Another industry that has suffered greatly in the wake of covid-19 is the arts. Jason Farago writes that the function of art is catharsis, “a cleansing, a clarity, a feeling of relief and understanding that you carry with you out of the theater or the concert hall.” And in our current times, catharsis is more important than ever. Yet professional artists are facing higher than average unemployment rates nationwide, with more than 52 percent of actors and 55 percent of dancers out of work at a time when the national rate is 8.5 percent. During this time, music venues, art galleries, shows, and dance companies have been closed. What can Biden’s new administration do for the arts? Farago suggests putting millions of American artists on the federal payroll, reviving a FDR-like New Deal. The administration could create a federal cultural works project that aids creatives in finding work and acknowledges culture as focal point of economic recovery.

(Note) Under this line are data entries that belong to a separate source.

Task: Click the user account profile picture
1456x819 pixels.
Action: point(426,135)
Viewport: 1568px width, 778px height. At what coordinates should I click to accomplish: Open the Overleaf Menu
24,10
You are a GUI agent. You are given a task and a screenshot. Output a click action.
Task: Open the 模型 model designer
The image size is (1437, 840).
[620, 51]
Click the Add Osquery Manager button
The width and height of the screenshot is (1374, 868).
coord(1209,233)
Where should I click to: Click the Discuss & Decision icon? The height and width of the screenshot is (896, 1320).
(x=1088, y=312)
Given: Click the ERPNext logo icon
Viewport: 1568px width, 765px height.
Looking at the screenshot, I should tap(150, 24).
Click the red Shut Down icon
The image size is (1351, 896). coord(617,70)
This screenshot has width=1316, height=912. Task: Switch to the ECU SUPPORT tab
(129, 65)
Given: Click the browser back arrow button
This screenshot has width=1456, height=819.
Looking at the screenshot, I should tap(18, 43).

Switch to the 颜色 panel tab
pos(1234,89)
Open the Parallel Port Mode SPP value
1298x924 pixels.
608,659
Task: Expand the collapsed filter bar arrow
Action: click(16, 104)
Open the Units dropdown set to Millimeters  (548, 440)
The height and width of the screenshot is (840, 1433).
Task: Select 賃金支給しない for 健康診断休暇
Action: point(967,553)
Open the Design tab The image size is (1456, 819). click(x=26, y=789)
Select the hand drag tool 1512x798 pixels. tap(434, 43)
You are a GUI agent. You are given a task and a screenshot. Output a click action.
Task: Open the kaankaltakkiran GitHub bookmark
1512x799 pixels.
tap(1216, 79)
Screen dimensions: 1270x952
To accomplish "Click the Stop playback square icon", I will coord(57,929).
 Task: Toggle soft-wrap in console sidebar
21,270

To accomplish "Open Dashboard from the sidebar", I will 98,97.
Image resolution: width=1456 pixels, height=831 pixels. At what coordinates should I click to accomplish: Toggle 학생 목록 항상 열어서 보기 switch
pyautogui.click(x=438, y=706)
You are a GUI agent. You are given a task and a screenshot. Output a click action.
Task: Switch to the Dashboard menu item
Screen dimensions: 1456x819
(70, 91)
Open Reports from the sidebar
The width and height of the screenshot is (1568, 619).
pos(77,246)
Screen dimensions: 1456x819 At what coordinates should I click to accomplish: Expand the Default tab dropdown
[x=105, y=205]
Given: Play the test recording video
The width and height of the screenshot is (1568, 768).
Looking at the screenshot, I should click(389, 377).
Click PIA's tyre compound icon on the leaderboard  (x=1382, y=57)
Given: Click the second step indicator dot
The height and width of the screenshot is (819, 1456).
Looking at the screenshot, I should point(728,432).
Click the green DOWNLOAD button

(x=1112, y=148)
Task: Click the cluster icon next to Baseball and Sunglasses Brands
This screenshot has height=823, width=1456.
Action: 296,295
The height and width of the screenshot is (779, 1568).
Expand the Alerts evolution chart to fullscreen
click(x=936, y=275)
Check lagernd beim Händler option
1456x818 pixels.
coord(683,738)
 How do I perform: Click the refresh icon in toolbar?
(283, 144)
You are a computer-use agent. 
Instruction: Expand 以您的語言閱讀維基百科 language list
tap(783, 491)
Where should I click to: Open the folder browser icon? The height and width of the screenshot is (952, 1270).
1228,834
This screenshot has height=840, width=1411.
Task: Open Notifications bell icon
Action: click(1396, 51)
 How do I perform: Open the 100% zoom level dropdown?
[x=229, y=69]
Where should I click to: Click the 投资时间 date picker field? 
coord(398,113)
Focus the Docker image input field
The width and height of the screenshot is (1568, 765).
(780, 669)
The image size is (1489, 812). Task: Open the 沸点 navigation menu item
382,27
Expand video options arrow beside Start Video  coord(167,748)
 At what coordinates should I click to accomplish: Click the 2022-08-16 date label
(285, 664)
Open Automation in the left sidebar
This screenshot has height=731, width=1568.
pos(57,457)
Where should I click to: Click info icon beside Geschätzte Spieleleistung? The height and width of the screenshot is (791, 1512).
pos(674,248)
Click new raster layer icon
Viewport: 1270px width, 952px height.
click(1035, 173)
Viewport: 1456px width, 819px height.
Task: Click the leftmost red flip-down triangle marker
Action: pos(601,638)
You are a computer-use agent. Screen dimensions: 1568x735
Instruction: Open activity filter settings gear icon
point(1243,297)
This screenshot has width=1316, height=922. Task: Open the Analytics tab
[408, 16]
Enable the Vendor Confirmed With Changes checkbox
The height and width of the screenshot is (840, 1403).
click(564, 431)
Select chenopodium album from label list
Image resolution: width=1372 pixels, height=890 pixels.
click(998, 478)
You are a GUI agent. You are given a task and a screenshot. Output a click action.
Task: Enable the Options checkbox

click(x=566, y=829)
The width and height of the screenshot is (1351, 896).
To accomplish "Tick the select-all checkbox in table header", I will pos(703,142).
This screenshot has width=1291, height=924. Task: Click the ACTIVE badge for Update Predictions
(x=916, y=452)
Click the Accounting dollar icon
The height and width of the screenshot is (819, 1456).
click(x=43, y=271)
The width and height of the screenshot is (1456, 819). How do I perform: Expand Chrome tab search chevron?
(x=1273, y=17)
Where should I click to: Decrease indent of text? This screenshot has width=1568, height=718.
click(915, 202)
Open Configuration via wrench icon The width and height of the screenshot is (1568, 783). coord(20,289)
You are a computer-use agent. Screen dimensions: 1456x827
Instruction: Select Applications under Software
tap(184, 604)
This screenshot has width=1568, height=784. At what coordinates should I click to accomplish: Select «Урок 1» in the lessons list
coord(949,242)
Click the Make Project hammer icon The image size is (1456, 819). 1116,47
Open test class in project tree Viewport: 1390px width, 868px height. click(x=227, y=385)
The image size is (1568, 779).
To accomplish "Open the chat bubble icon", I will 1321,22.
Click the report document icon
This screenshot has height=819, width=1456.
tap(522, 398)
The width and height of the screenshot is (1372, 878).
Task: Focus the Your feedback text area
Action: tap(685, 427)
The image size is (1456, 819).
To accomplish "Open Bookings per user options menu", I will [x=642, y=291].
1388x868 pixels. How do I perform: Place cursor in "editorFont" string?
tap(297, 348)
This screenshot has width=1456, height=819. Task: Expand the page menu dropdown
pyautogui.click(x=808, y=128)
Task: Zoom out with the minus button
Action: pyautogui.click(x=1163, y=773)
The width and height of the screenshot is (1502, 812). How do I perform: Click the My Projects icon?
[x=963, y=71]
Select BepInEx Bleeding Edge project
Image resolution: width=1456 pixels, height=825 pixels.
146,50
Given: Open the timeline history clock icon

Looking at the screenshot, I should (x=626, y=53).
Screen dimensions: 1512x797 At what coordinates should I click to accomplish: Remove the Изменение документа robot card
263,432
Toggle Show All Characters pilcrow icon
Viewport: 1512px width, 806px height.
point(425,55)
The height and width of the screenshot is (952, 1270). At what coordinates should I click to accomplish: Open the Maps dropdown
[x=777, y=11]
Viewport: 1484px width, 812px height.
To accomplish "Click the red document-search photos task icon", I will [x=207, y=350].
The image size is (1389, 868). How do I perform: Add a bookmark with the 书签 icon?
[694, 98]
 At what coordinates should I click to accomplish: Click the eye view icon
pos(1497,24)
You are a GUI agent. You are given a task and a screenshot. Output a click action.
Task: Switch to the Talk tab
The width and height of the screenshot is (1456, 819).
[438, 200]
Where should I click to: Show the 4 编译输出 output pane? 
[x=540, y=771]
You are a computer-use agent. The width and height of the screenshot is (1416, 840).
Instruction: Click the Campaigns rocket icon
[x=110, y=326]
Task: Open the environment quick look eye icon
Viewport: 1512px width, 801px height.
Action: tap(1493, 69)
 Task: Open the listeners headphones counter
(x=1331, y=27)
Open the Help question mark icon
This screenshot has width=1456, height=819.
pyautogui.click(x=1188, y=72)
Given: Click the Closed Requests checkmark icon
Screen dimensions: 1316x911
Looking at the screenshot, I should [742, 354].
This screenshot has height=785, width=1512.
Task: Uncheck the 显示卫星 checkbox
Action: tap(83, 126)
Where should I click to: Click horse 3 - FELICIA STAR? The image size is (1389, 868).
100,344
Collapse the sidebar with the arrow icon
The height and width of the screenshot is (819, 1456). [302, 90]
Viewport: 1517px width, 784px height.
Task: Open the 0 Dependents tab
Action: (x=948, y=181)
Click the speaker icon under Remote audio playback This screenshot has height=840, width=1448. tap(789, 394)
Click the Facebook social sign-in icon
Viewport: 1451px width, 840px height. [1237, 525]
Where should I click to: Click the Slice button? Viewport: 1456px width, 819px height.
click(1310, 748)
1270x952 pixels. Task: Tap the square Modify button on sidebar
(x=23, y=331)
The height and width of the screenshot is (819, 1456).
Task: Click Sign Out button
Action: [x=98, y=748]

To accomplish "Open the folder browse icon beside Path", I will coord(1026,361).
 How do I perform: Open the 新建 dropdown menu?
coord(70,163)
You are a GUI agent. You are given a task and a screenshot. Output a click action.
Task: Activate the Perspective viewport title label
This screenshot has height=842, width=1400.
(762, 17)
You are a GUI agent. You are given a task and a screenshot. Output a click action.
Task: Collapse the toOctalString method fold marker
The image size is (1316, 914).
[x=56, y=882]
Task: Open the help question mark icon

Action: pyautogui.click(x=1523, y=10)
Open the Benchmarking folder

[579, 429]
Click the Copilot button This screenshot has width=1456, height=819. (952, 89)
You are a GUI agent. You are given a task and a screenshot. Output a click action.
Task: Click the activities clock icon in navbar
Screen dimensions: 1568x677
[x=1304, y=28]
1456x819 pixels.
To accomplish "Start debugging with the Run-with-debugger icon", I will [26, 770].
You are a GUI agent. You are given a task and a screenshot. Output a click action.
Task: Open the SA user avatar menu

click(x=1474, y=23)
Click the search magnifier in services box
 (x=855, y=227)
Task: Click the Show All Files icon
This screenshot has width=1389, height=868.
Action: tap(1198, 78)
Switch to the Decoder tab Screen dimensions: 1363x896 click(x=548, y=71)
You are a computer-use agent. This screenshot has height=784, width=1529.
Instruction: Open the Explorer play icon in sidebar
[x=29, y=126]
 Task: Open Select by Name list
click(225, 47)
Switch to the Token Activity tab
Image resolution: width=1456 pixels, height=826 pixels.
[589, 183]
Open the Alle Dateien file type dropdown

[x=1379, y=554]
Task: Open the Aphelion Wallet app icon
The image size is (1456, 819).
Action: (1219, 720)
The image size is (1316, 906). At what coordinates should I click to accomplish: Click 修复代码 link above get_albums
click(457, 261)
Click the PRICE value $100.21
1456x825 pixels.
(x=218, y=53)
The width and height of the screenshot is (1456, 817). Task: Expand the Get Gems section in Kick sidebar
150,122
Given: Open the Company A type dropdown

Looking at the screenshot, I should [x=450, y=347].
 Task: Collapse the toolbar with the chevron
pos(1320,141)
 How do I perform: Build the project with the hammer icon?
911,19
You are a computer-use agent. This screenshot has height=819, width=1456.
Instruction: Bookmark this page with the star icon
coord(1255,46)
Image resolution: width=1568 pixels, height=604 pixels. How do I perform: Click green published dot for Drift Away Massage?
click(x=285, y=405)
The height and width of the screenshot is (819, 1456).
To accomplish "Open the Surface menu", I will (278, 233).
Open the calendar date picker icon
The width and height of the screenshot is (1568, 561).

On Tuesday, the Supreme Court agreed with the Trump administration as it reinstated the requirements that women seeking medication abortions must receive the pills in person at a clinic, as opposed to receiving them by mail or delivery. This order set aside U.S. District Judge Theodore D. Chuang’s earlier ruling that following such procedures was dangerous and cumbersome during the pandemic. The majority did not explain its reasoning, while Chief Justice Roberts concurred that deference should be owed to the FDA and other experts in regards to the regimen for medical abortion. Justice Sotomayor, Kagan, and Breyer dissented against the majority opinion. “This country’s laws have long singled out abortions for more onerous treatment than other medical procedures that carry similar or greater risks,” Justice Sotomayor, joined by Justice Kagan, wrote in her dissent. “One can only hope that the government will reconsider and exhibit greater care and empathy for women seeking some measure of control over their health and reproductive lives in these unsettling times.”